Saved entries:
▼▼▼

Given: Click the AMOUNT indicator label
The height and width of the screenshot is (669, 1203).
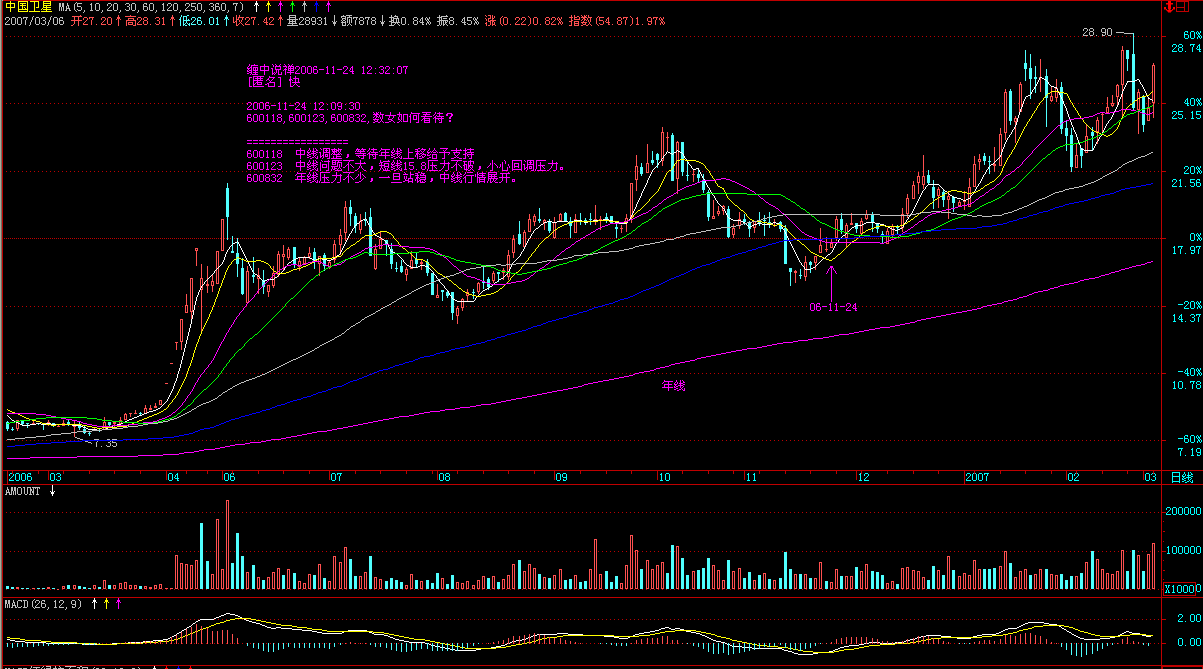Looking at the screenshot, I should (23, 491).
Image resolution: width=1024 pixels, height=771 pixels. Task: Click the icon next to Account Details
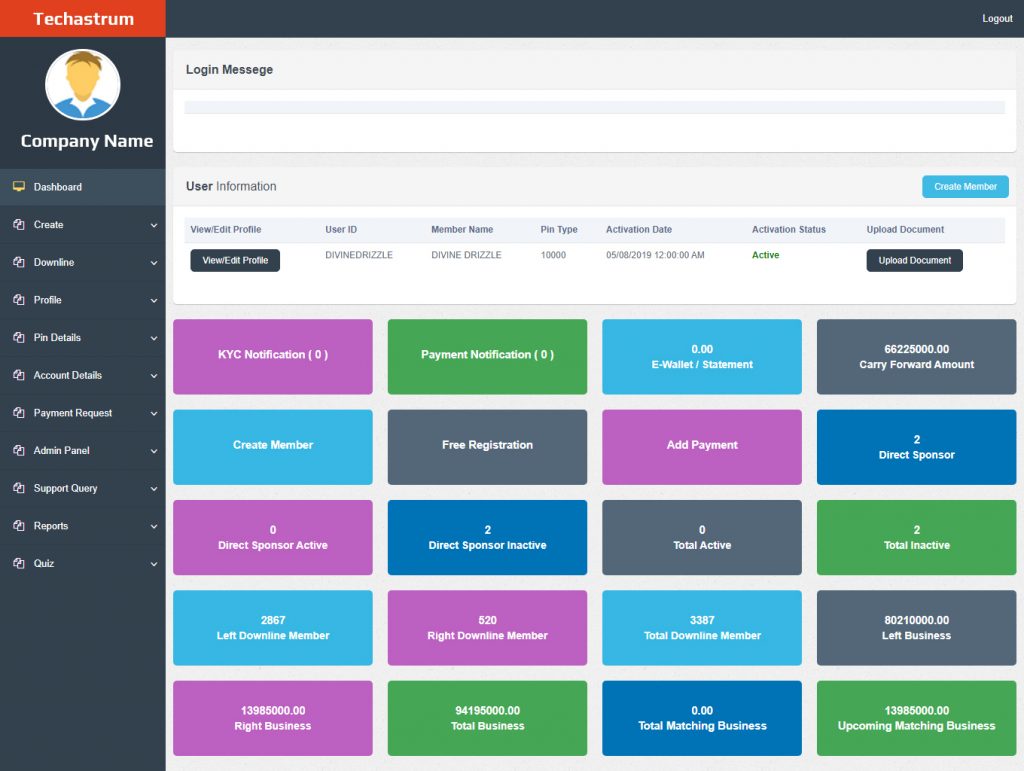[18, 376]
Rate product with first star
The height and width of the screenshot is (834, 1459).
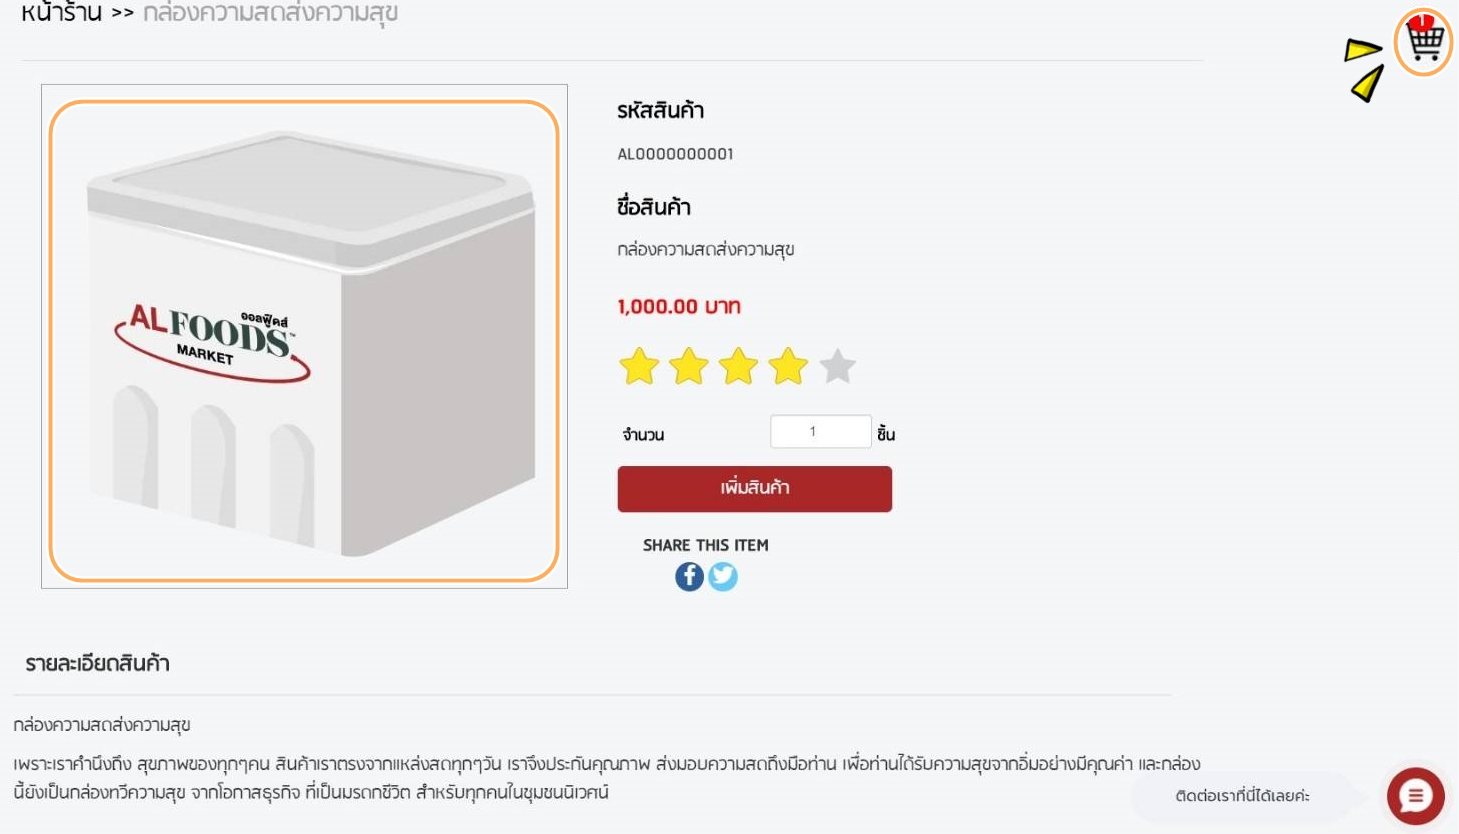[x=639, y=366]
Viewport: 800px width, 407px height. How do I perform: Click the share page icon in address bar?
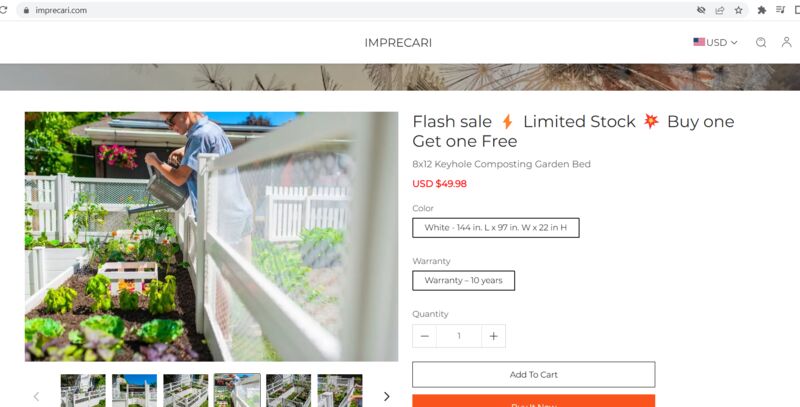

▲▲▲

■ ABOUT THIS EXERCISE ■
Which lines run from the one that holds "Rate product with first star" to the final line of the records above? Return them exactly, and skip the pictures.

■ EXERCISE RESPONSE ■
Rate product with first star
The height and width of the screenshot is (834, 1459).
[x=639, y=366]
Viewport: 800px width, 407px height. How do I perform: Click the share page icon in address bar?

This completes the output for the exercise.